Thursday, October 8, 2015

Representative McCarthy no longer running for Speaker of the House

On Friday, September 25, Speaker of the House John Boehner announced that he would be retiring at the end of October. Majority Leader Kevin McCarthy announced his candidacy to replace Boehner on September 29. However, today, McCarthy stated that he is dropping out of the race for Speaker of the House.

One of McCarthy's reasons for dropping out of the race is that the Republican Party is incredibly divided on some major issues, and he does not think that he will be able to unite the party. Another reason stated was that McCarthy damaged his candidacy when he implied last week that the Benghazi investigation had a political agenda of damaging Hillary Clinton's presidential campaign.

McCarthy's decision shocked many house members and leaves the House in a state of confusion. Chaffetz, another candidate for Speaker, still plans on running. A group of Republicans stated earlier in the week that they would support Webster for the position. However, as of right now, it is unclear who will succeed Boehner.

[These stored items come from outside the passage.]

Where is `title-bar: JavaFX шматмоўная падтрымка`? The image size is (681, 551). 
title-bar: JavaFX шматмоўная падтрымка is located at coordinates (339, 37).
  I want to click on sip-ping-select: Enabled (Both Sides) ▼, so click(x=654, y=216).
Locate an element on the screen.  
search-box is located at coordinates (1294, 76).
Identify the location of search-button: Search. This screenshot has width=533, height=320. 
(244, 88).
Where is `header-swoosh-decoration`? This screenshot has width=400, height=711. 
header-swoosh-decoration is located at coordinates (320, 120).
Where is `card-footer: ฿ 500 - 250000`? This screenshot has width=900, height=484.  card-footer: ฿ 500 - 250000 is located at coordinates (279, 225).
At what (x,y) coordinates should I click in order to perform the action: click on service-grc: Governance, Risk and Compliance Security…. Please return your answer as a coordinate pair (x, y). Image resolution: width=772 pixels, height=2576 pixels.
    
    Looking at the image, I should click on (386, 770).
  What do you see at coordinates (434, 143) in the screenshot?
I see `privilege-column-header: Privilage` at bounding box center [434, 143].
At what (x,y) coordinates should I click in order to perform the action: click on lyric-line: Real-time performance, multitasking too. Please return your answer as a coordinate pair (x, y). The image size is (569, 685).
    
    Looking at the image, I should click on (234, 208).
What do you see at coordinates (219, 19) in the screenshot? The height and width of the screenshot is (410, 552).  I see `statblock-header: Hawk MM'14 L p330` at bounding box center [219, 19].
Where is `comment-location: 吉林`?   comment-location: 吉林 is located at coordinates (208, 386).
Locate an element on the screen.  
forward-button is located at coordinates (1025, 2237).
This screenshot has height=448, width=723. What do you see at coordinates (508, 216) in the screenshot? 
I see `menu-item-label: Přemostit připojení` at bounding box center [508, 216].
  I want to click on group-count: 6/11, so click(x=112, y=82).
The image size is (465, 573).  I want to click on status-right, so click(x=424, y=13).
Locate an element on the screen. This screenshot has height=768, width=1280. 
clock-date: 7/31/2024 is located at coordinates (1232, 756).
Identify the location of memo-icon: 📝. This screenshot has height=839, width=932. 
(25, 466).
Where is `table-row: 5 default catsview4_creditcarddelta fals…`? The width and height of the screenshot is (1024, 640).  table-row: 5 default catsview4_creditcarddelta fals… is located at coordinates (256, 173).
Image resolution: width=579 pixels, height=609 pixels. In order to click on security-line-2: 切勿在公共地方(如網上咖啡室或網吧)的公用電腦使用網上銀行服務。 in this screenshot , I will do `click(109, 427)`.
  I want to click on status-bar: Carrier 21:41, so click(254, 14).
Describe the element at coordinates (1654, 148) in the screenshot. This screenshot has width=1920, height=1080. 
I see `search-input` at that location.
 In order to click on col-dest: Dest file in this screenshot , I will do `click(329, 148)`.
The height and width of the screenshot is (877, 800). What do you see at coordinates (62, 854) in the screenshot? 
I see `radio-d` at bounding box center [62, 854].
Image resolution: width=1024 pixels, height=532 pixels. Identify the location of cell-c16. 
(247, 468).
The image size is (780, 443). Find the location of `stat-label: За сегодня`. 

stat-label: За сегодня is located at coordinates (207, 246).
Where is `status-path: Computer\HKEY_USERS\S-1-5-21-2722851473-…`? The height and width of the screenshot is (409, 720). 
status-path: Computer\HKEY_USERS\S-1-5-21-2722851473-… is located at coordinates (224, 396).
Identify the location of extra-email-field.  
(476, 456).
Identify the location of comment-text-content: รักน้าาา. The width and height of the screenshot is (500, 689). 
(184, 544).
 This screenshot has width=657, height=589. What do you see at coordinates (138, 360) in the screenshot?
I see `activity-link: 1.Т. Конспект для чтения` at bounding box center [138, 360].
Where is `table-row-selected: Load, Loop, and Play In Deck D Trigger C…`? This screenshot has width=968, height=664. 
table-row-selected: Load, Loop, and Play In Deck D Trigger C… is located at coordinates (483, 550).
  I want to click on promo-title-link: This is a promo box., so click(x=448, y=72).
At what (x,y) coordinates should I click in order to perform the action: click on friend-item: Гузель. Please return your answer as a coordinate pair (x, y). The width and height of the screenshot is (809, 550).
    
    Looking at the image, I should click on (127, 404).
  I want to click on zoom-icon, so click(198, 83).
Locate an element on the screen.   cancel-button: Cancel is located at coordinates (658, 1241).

Many important issues are quickly arising around this time. The Treasury predicts that on November 5 it will reach the debt ceiling, so congress needs to raise it. Additionally, the continuation on last year's budget will expire on December 15, which could cause a government shut down.

This relates back to class because in the last chapter we were discussing the House and national debt limits. The government reaching the debt limit would have catastrophic consequences as people will no longer trust the U.S. government as a safe investment. This will cause interest rates to rise and more expensive borrowing in the future. In addition, the GOP needs to find a suitable Speaker candidate quickly. The new Speaker needs to be able to represent the House as a whole and keep the party together.

What do you think about the current state of the House? What do you think is the importance of having a good Speaker of the House?



Juliana Stahr said...

Hillary's new ad clearly sparked attention on all news channels. Her attack on McCarthy claiming that Republicans have spent "4.5 million dollars in taxpayer money" to destroy Hillary has evidently made McCarthy look weak in his campaign. Hillary's ad created a lot of controversy this week and in my opinion, has simply brought more attention to the committee investigating benghazi and as a result, lessens the popularity of Hillary's overall campaign. To answer Jack's question, I believe that the House is indeed in a state of chaos. McCarthy's dropping his bid for Speaker of the House makes our House look extremely vulnerable. This evidently shows how the competitive nature that lives in both the political parties can be highly dangerous. Los Angeles Times underlines how the Republicans simply did this to themselves. The Republicans simply lose popularity among voters for all that McCarthy has said and done. We need to make sure that whoever replaces McCarthy represents a strong candidate for the Speaker of the House. The House Speaker is both the presiding officer of the House of Representatives and the leader of the majority party. Also, the Speaker is also second to the Vice-President of the United States in the line of succession to the Presidency. With this, we must ensure that our Speaker easily reflects those interests of the people.


Virginia Hsiao said...

I agree with Juliana in that the House is in a state of chaos and that the Speaker of the House plays a significant role in the political process. Aside from being second in line from the presidency, the Speaker of the House plays a fundamental role in the progression of the House’s agenda, and the Speaker now has an opportunity to truly lead the House through the turmoil. As we are on the verge of another government shutdown, I think that McCarthy’s withdrawal indicates the severity of the polarization within the GOP – not such a Grand Old Party anymore, is it? A Washington Post points to the Freedom Caucus, a group of around 45 individuals who have acted in this manner to maintain support from their constituents, as their district remains highly Republican. If this is the case, is this the necessary result of geographic distributions or lines, as we discussed in class? If so, how do we reasonably address the problem?

As the party looks to a reluctant Paul Ryan, the path to recovery seems long and arduous. In this case, what is a reasonable expectation for the House within the next year? How will their actions impact the results of the election?